Work to do: Set out every line of the listing below as a numbered list, leaving out the blank lines.

☆ ☆ ☆

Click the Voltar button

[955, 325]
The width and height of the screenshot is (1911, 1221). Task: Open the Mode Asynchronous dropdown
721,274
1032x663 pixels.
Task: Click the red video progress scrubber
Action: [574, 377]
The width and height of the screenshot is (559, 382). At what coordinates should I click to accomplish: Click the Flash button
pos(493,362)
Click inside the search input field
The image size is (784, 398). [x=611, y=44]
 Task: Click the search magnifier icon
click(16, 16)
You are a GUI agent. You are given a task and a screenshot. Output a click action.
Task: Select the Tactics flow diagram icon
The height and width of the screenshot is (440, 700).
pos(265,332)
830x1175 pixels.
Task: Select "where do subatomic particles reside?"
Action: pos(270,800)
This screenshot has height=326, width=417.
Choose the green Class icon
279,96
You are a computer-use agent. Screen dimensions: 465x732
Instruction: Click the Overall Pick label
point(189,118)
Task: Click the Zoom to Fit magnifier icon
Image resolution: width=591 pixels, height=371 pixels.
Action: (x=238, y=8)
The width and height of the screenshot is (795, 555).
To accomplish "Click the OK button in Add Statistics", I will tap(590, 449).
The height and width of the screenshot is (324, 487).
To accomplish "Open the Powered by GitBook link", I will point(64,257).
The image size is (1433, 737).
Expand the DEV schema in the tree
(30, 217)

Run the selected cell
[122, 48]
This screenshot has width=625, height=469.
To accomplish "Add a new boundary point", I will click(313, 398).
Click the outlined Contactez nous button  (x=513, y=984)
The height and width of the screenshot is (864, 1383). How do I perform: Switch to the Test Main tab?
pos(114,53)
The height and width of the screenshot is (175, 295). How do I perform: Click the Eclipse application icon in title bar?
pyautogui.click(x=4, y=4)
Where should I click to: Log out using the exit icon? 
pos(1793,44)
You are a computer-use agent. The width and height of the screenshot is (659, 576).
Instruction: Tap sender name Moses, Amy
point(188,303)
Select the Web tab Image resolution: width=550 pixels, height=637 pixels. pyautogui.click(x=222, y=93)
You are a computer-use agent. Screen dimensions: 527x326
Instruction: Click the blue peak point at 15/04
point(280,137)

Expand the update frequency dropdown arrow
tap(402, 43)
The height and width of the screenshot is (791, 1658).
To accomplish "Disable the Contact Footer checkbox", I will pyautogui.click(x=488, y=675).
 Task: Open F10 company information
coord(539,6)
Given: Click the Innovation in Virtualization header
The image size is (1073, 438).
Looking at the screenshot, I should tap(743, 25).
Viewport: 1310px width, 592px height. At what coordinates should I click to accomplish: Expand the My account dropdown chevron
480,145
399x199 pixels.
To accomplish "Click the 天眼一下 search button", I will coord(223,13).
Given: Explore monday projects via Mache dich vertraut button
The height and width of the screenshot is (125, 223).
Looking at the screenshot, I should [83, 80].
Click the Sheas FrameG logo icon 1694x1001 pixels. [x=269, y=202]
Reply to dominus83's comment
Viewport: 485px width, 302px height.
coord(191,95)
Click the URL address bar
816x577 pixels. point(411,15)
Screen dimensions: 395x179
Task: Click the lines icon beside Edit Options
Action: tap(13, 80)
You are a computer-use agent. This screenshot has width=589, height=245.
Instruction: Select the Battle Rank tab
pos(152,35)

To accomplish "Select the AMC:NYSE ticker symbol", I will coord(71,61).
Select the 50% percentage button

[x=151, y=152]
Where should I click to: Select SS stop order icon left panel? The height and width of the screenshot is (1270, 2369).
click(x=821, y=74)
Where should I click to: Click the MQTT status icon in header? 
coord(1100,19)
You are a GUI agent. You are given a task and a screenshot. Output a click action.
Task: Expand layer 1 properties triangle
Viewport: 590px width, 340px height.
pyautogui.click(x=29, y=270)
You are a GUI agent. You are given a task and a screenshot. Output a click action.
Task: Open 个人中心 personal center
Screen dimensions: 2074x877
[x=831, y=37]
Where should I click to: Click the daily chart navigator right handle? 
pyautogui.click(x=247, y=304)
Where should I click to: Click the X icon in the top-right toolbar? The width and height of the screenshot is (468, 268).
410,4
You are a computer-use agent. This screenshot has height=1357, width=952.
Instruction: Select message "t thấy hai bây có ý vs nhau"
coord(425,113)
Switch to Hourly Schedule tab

☆ ☆ ☆

Worked answer:
1. Click the Voltar button
2. [955, 325]
3. The width and height of the screenshot is (1911, 1221). Task: Open the Mode Asynchronous dropdown
4. 721,274
5. 1032x663 pixels.
6. Task: Click the red video progress scrubber
7. Action: [574, 377]
8. The width and height of the screenshot is (559, 382). At what coordinates should I click to accomplish: Click the Flash button
9. pos(493,362)
10. Click inside the search input field
11. The image size is (784, 398). [x=611, y=44]
12.  Task: Click the search magnifier icon
13. click(16, 16)
14. You are a GUI agent. You are given a task and a screenshot. Output a click action.
15. Task: Select the Tactics flow diagram icon
16. The height and width of the screenshot is (440, 700).
17. pos(265,332)
18. 830x1175 pixels.
19. Task: Select "where do subatomic particles reside?"
20. Action: pos(270,800)
21. This screenshot has height=326, width=417.
22. Choose the green Class icon
23. 279,96
24. You are a computer-use agent. Screen dimensions: 465x732
25. Instruction: Click the Overall Pick label
26. point(189,118)
27. Task: Click the Zoom to Fit magnifier icon
28. Image resolution: width=591 pixels, height=371 pixels.
29. Action: (x=238, y=8)
30. The width and height of the screenshot is (795, 555).
31. To accomplish "Click the OK button in Add Statistics", I will tap(590, 449).
32. The height and width of the screenshot is (324, 487).
33. To accomplish "Open the Powered by GitBook link", I will point(64,257).
34. The image size is (1433, 737).
35. Expand the DEV schema in the tree
36. (30, 217)
37. Run the selected cell
38. [122, 48]
39. This screenshot has width=625, height=469.
40. To accomplish "Add a new boundary point", I will click(313, 398).
41. Click the outlined Contactez nous button  (x=513, y=984)
42. The height and width of the screenshot is (864, 1383). How do I perform: Switch to the Test Main tab?
43. pos(114,53)
44. The height and width of the screenshot is (175, 295). How do I perform: Click the Eclipse application icon in title bar?
45. pyautogui.click(x=4, y=4)
46. Where should I click to: Log out using the exit icon? 
47. pos(1793,44)
48. You are a computer-use agent. The width and height of the screenshot is (659, 576).
49. Instruction: Tap sender name Moses, Amy
50. point(188,303)
51. Select the Web tab Image resolution: width=550 pixels, height=637 pixels. pyautogui.click(x=222, y=93)
52. You are a computer-use agent. Screen dimensions: 527x326
53. Instruction: Click the blue peak point at 15/04
54. point(280,137)
55. Expand the update frequency dropdown arrow
56. tap(402, 43)
57. The height and width of the screenshot is (791, 1658).
58. To accomplish "Disable the Contact Footer checkbox", I will pyautogui.click(x=488, y=675).
59.  Task: Open F10 company information
60. coord(539,6)
61. Given: Click the Innovation in Virtualization header
62. The image size is (1073, 438).
63. Looking at the screenshot, I should tap(743, 25).
64. Viewport: 1310px width, 592px height. At what coordinates should I click to accomplish: Expand the My account dropdown chevron
65. 480,145
66. 399x199 pixels.
67. To accomplish "Click the 天眼一下 search button", I will coord(223,13).
68. Given: Explore monday projects via Mache dich vertraut button
69. The height and width of the screenshot is (125, 223).
70. Looking at the screenshot, I should [83, 80].
71. Click the Sheas FrameG logo icon 1694x1001 pixels. [x=269, y=202]
72. Reply to dominus83's comment
73. Viewport: 485px width, 302px height.
74. coord(191,95)
75. Click the URL address bar
76. 816x577 pixels. point(411,15)
77. Screen dimensions: 395x179
78. Task: Click the lines icon beside Edit Options
79. Action: tap(13, 80)
80. You are a computer-use agent. This screenshot has width=589, height=245.
81. Instruction: Select the Battle Rank tab
82. pos(152,35)
83. To accomplish "Select the AMC:NYSE ticker symbol", I will coord(71,61).
84. Select the 50% percentage button
85. [x=151, y=152]
86. Where should I click to: Select SS stop order icon left panel? The height and width of the screenshot is (1270, 2369).
87. click(x=821, y=74)
88. Where should I click to: Click the MQTT status icon in header? 
89. coord(1100,19)
90. You are a GUI agent. You are given a task and a screenshot. Output a click action.
91. Task: Expand layer 1 properties triangle
92. Viewport: 590px width, 340px height.
93. pyautogui.click(x=29, y=270)
94. You are a GUI agent. You are given a task and a screenshot. Output a click action.
95. Task: Open 个人中心 personal center
96. Screen dimensions: 2074x877
97. [x=831, y=37]
98. Where should I click to: Click the daily chart navigator right handle? 
99. pyautogui.click(x=247, y=304)
100. Where should I click to: Click the X icon in the top-right toolbar? The width and height of the screenshot is (468, 268).
101. 410,4
102. You are a computer-use agent. This screenshot has height=1357, width=952.
103. Instruction: Select message "t thấy hai bây có ý vs nhau"
104. coord(425,113)
105. Switch to Hourly Schedule tab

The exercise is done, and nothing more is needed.